Can Financial Engineering Cure Cancer?

Professor Andrew Lo from Massachusetts Institute of Technology (MIT) said he wants to participate in finding drugs for cancer. However, Professor Andrew Lo is a financial economist, not a doctor. So then, how can the professor contribute to research for drug development? While participating in drug development, he discovered that funding is a problem in drug development. As a result, pharmaceutical companies prefer to develop specific processes such as marketing, distributing, licensing, and sales rather than focus on research. Moreover, Professor Andrew Lo also mentions that establishing a new drug takes 10-15 years.

Furthermore, The high cost of cancer research with a small probability of success is why most pharmaceutical companies do not see this as a proper project. Like a company, many students are taught that there is a trade-off between risk and reward. Hence, we should get extra rewards because of bearing higher risk. But then, if it is the case, how can investors see that drug development project to cure cancer as an attractive and feasible project?

Professor Andrew Lo suggests applying Wall Street-style financial engineering can help fund cancer’s drug development project. He finds that combining drug development projects in a single portfolio reduces risk and, at the same time, increases the reward. For example, suppose a certain amount of money is invested in 150 drug development projects simultaneously, and each project has a 5 percent probability of success. In that case, there will be a 98 percent chance that three drugs will be successful. However, if a project costs around $200 million, the portfolio will require $30 billion.

He also comes up with issuing cancer bonds and other financial tools such as securitization and credit-default swaps. He mentioned that several investment funds had adopted this method into practice. In contrast, the same method related to securitization caused the financial crisis in 2008. The securitization of subprime mortgages caused havoc on financial systems in the United States, and The Federal Reserve tried to solve the problem with Quantitative Easing.

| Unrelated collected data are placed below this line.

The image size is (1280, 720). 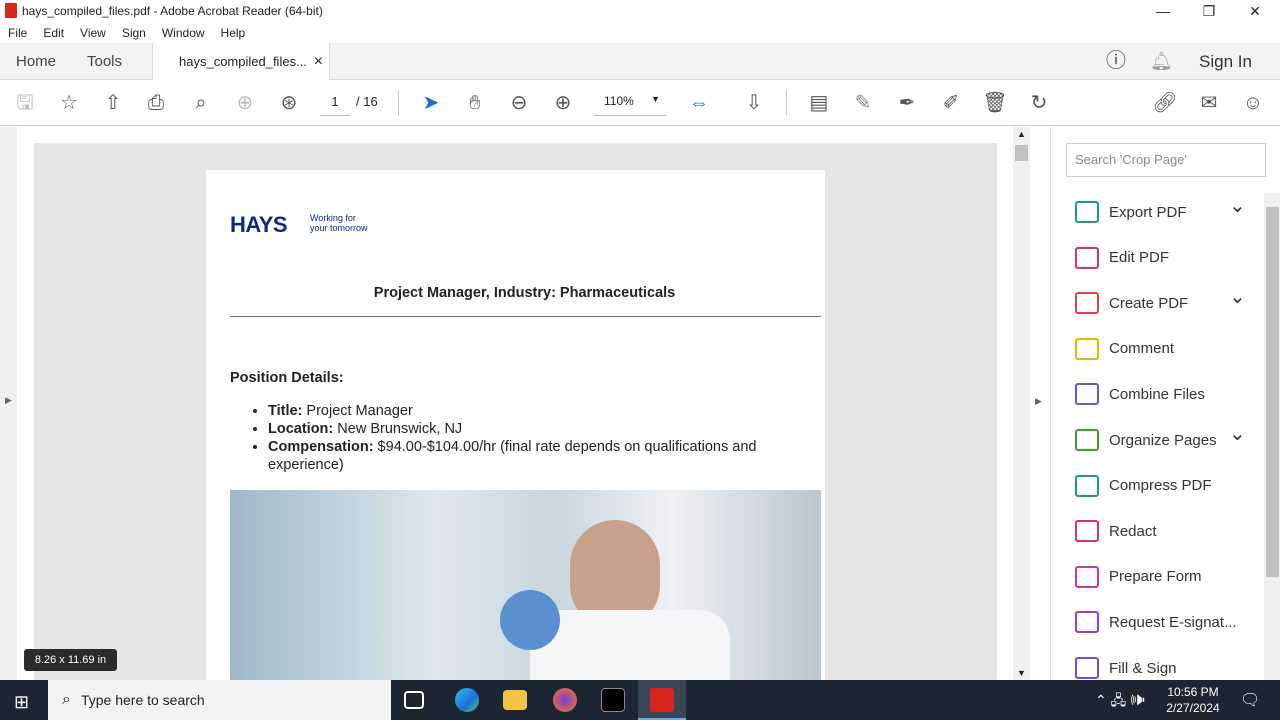 What do you see at coordinates (613, 700) in the screenshot?
I see `terminal-icon` at bounding box center [613, 700].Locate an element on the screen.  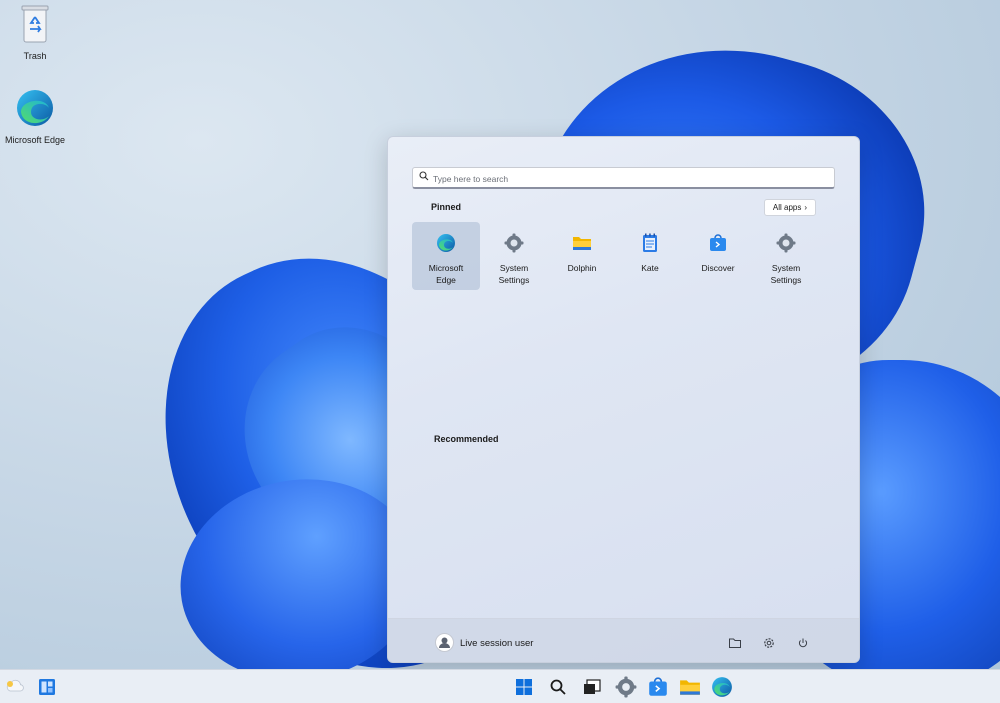
chevron-right-icon: › is located at coordinates (806, 208).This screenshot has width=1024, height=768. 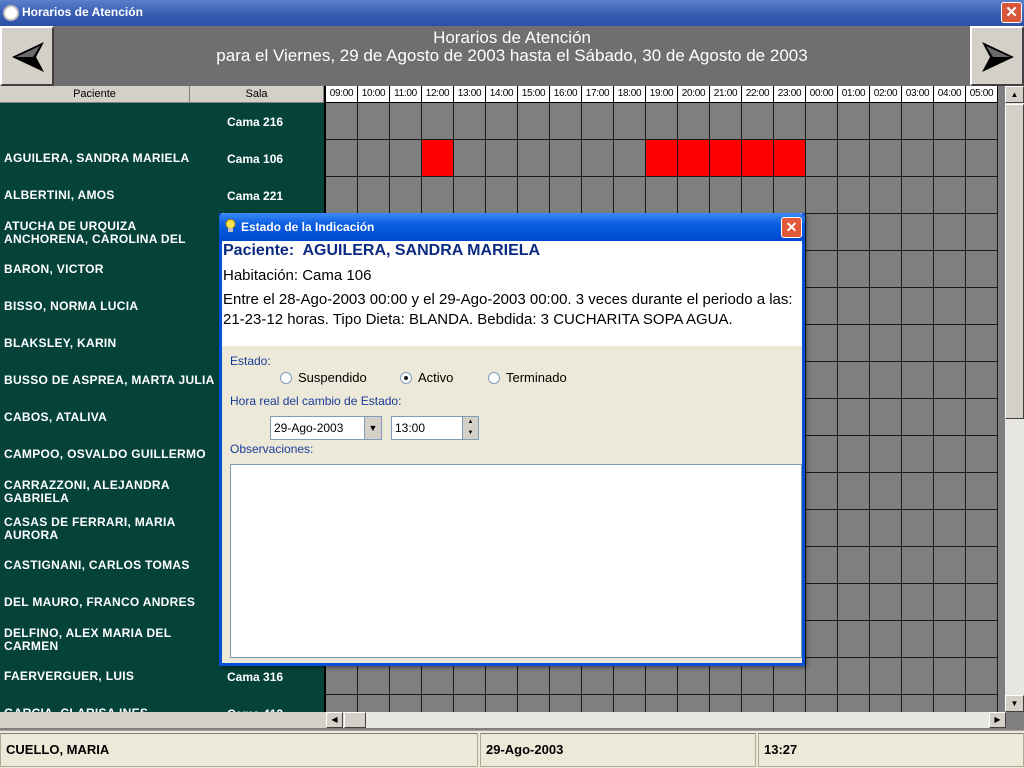 I want to click on scroll-down-icon: ▼, so click(x=1014, y=704).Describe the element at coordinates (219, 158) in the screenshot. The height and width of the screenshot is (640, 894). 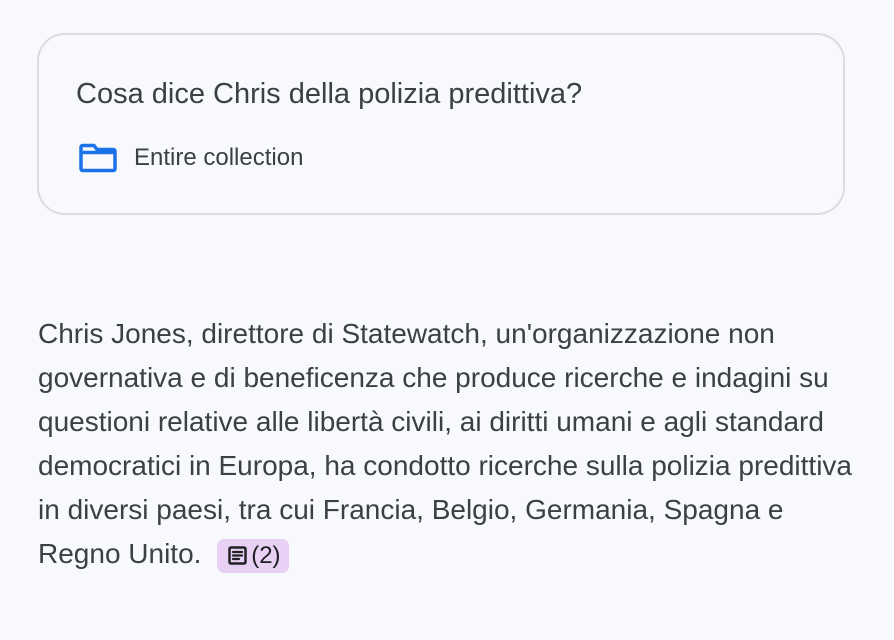
I see `scope-label: Entire collection` at that location.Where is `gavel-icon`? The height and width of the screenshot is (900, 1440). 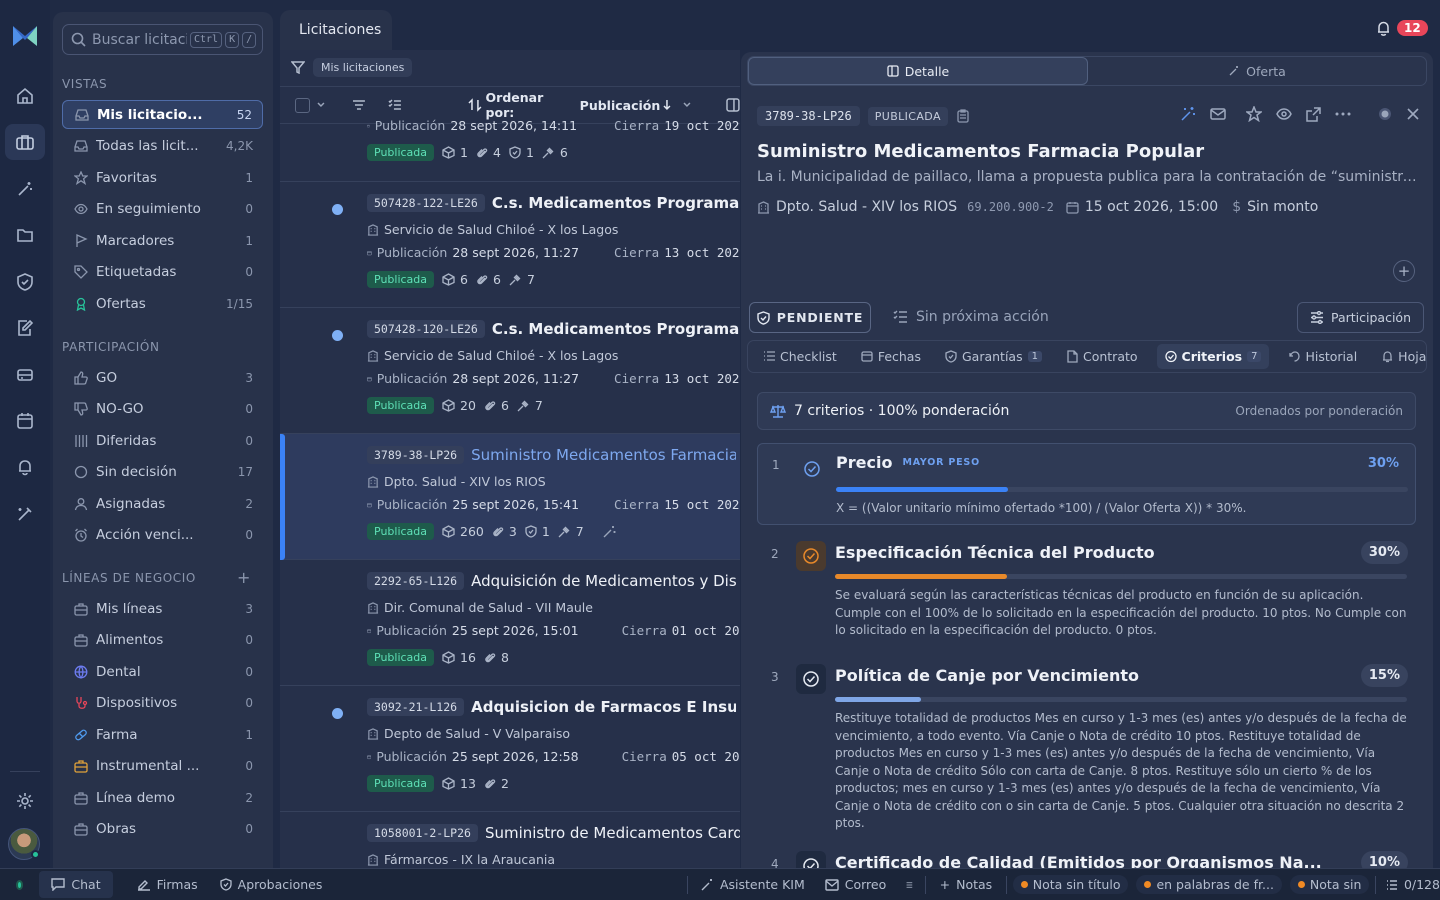 gavel-icon is located at coordinates (548, 153).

Furthermore, Professor Andrew Lo believes it is not the method that did not work correctly. Yet, the financial crisis happened because the method worked too well. Despite the result, this method can generate a massive amount of money in a short period. After all, he said that some issues have to be concerned about this method. Yet, rather than focus on the issues, it is better to concentrate on changing the assumptions and forecast to generate a proper expected return.